== WHAT YOU NEED TO DO ==
Return exactly the span of lines in the following data that opens with the line containing "Task: Select the Branding" and closes with the line containing "Click the help question mark icon". Include nothing else.

^^^^^^^^

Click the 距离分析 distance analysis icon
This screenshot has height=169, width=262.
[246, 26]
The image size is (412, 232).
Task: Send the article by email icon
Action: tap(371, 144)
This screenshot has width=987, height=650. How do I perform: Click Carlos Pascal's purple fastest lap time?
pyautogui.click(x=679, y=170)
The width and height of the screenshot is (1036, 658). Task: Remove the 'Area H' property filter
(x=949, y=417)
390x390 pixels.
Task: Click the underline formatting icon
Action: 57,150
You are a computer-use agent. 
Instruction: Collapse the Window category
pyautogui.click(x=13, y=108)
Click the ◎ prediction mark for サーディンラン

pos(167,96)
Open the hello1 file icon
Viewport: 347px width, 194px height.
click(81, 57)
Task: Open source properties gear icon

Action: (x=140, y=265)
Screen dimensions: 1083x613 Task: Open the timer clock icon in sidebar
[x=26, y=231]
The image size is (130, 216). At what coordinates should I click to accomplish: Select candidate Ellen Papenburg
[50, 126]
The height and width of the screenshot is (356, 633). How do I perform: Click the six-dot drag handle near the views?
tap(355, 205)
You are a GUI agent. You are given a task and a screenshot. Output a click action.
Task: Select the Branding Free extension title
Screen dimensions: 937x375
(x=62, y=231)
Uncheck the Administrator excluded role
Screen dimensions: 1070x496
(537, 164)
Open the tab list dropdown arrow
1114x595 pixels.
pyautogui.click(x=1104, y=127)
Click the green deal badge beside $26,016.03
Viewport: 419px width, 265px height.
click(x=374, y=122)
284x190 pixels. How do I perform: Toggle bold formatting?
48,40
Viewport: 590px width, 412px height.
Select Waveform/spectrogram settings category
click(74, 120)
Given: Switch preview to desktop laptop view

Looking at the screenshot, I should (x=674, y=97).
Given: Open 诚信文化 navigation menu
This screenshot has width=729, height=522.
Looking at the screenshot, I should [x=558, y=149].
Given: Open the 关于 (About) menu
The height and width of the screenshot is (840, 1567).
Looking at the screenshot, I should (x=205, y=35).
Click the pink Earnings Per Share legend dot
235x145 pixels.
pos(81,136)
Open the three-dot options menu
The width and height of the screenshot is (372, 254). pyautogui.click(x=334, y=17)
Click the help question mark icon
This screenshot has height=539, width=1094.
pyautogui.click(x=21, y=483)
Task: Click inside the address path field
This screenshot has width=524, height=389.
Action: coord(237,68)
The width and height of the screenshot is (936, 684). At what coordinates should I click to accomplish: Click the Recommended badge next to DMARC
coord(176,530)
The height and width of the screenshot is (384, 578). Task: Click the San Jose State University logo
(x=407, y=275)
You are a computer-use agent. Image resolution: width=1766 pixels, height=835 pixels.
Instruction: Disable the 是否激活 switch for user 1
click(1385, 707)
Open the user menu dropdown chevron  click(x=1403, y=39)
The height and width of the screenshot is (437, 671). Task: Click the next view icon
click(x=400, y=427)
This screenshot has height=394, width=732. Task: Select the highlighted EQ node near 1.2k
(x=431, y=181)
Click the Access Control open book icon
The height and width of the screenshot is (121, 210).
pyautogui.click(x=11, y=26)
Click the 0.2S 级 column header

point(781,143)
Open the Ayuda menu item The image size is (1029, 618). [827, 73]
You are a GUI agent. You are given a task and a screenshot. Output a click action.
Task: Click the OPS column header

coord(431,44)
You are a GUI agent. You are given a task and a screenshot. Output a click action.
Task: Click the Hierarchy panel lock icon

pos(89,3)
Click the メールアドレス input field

^^^^^^^^

== EXERCISE RESULT ==
Task: Select the Branding Free extension title
Screen dimensions: 937x375
(x=62, y=231)
Uncheck the Administrator excluded role
Screen dimensions: 1070x496
(537, 164)
Open the tab list dropdown arrow
1114x595 pixels.
pyautogui.click(x=1104, y=127)
Click the green deal badge beside $26,016.03
Viewport: 419px width, 265px height.
click(x=374, y=122)
284x190 pixels. How do I perform: Toggle bold formatting?
48,40
Viewport: 590px width, 412px height.
Select Waveform/spectrogram settings category
click(74, 120)
Given: Switch preview to desktop laptop view

Looking at the screenshot, I should (x=674, y=97).
Given: Open 诚信文化 navigation menu
This screenshot has width=729, height=522.
Looking at the screenshot, I should [x=558, y=149].
Given: Open the 关于 (About) menu
The height and width of the screenshot is (840, 1567).
Looking at the screenshot, I should (x=205, y=35).
Click the pink Earnings Per Share legend dot
235x145 pixels.
pos(81,136)
Open the three-dot options menu
The width and height of the screenshot is (372, 254). pyautogui.click(x=334, y=17)
Click the help question mark icon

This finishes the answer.